>> start

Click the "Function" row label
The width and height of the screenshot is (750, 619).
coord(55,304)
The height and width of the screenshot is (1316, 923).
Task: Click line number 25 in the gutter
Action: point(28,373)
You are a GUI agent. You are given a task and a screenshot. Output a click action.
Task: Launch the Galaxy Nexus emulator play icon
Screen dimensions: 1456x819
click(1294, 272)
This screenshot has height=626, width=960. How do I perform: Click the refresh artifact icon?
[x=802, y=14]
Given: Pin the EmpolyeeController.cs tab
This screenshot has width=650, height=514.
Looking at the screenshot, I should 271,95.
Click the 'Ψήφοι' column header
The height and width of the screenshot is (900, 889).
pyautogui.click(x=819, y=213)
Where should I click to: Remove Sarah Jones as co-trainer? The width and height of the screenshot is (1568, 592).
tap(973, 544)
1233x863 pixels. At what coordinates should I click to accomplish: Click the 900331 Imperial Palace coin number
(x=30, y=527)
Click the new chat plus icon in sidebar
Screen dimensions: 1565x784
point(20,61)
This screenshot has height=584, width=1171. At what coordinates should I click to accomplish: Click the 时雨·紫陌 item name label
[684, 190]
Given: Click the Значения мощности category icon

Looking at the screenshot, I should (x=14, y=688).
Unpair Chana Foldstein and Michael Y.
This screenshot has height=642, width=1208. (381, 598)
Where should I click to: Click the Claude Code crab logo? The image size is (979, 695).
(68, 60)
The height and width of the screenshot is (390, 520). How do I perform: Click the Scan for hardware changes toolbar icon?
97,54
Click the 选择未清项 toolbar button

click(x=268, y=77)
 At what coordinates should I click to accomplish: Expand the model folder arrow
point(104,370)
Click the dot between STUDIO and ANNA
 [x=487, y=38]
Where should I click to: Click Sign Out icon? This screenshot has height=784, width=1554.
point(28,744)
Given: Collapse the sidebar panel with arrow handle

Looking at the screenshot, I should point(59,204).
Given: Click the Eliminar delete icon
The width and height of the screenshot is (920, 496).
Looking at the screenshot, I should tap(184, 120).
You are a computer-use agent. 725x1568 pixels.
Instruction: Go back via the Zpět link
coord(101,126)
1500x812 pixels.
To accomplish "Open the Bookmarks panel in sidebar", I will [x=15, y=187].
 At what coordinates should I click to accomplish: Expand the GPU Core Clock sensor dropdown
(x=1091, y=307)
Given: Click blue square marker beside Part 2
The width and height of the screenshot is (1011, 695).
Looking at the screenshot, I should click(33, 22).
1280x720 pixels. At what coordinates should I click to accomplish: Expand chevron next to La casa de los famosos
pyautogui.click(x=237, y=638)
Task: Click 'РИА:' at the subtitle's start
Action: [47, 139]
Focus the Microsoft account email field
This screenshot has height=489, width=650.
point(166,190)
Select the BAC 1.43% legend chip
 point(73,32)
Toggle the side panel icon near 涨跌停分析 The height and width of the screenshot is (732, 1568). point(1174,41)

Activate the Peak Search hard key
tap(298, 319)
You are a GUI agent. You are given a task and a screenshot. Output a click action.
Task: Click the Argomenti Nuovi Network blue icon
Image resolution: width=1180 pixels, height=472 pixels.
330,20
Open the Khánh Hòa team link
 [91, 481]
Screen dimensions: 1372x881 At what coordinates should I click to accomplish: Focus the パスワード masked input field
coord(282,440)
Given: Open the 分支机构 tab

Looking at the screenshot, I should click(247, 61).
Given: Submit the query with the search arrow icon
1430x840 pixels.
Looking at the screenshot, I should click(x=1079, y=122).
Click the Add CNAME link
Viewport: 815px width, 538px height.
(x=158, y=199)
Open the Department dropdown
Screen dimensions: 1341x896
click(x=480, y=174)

>> end

Your goal:
Turn the lines starting at the one containing "Click the 选择未清项 toolbar button" and ending at the one containing "Looking at the screenshot, I should click(x=1079, y=122)." into a numbered list, leaving out blank lines.

The response:
1. Click the 选择未清项 toolbar button
2. click(x=268, y=77)
3.  At what coordinates should I click to accomplish: Expand the model folder arrow
4. point(104,370)
5. Click the dot between STUDIO and ANNA
6.  [x=487, y=38]
7. Where should I click to: Click Sign Out icon? This screenshot has height=784, width=1554.
8. point(28,744)
9. Given: Collapse the sidebar panel with arrow handle
10. Looking at the screenshot, I should point(59,204).
11. Given: Click the Eliminar delete icon
12. The width and height of the screenshot is (920, 496).
13. Looking at the screenshot, I should tap(184, 120).
14. You are a computer-use agent. 725x1568 pixels.
15. Instruction: Go back via the Zpět link
16. coord(101,126)
17. 1500x812 pixels.
18. To accomplish "Open the Bookmarks panel in sidebar", I will [x=15, y=187].
19.  At what coordinates should I click to accomplish: Expand the GPU Core Clock sensor dropdown
20. (x=1091, y=307)
21. Given: Click blue square marker beside Part 2
22. The width and height of the screenshot is (1011, 695).
23. Looking at the screenshot, I should click(33, 22).
24. 1280x720 pixels. At what coordinates should I click to accomplish: Expand chevron next to La casa de los famosos
25. pyautogui.click(x=237, y=638)
26. Task: Click 'РИА:' at the subtitle's start
27. Action: [47, 139]
28. Focus the Microsoft account email field
29. This screenshot has height=489, width=650.
30. point(166,190)
31. Select the BAC 1.43% legend chip
32.  point(73,32)
33. Toggle the side panel icon near 涨跌停分析 The height and width of the screenshot is (732, 1568). point(1174,41)
34. Activate the Peak Search hard key
35. tap(298, 319)
36. You are a GUI agent. You are given a task and a screenshot. Output a click action.
37. Task: Click the Argomenti Nuovi Network blue icon
38. Image resolution: width=1180 pixels, height=472 pixels.
39. 330,20
40. Open the Khánh Hòa team link
41.  [91, 481]
42. Screen dimensions: 1372x881 At what coordinates should I click to accomplish: Focus the パスワード masked input field
43. coord(282,440)
44. Given: Open the 分支机构 tab
45. Looking at the screenshot, I should click(247, 61).
46. Given: Submit the query with the search arrow icon
47. 1430x840 pixels.
48. Looking at the screenshot, I should click(x=1079, y=122).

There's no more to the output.